**INFORMATION GIVEN**
*** Begin section ***

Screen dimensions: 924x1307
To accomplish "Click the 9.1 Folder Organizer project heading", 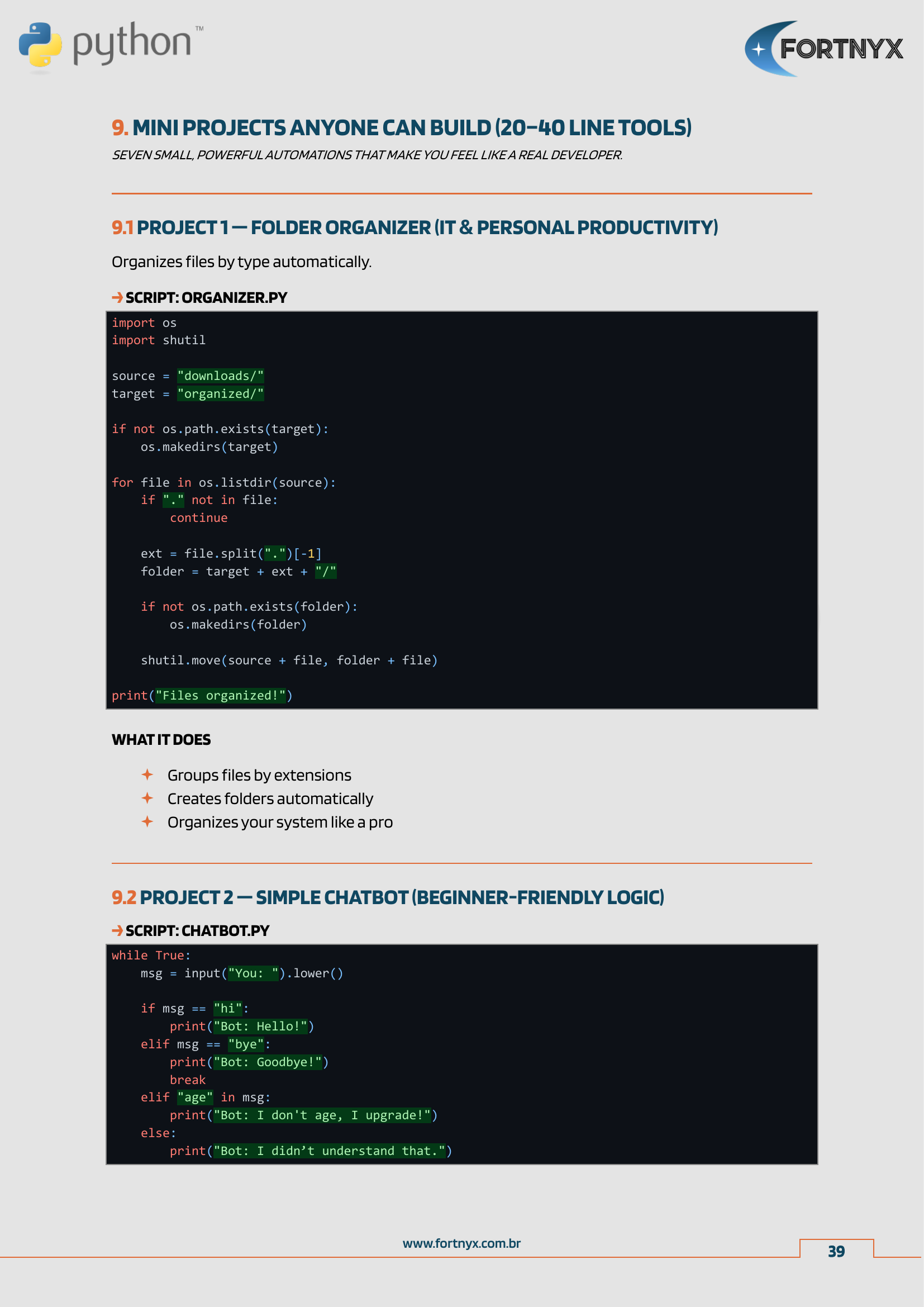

*** End section ***
*** Begin section ***

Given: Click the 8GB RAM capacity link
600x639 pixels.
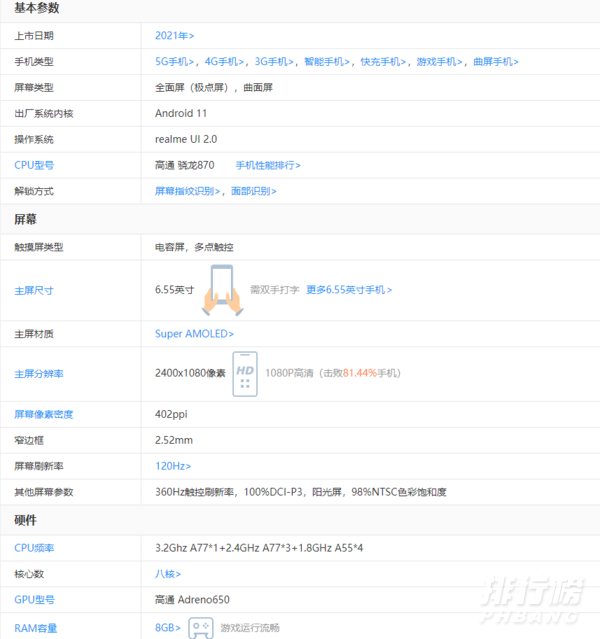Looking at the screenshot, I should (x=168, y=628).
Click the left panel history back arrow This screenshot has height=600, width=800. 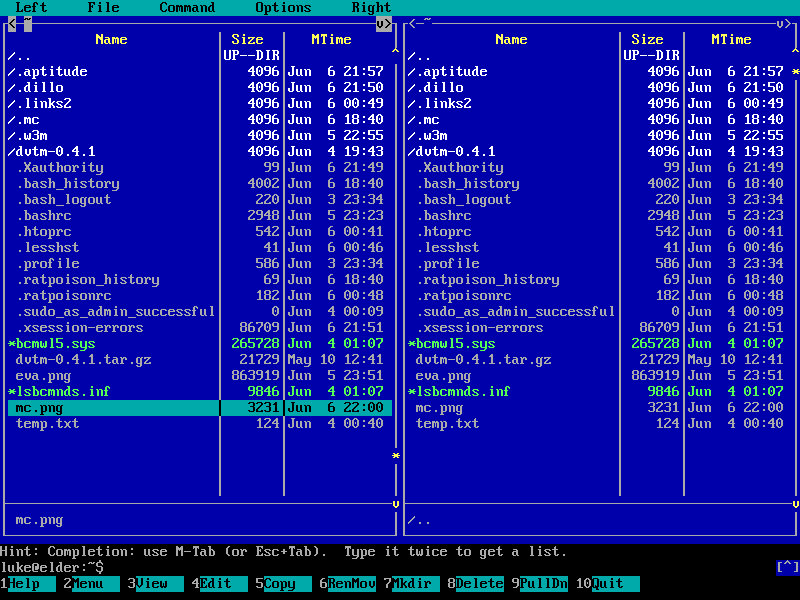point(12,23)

*** End section ***

**TASK DETAILS**
Above are the records; copy exactly the lines from the one with "Screen dimensions: 924x1307" through the one with "the 9.1 Folder", including both, and nothing more. Leave out pictures.

**OUTPUT FOR THIS TASK**
Screen dimensions: 924x1307
To accomplish "Click the 9.1 Folder Organizer project heading", 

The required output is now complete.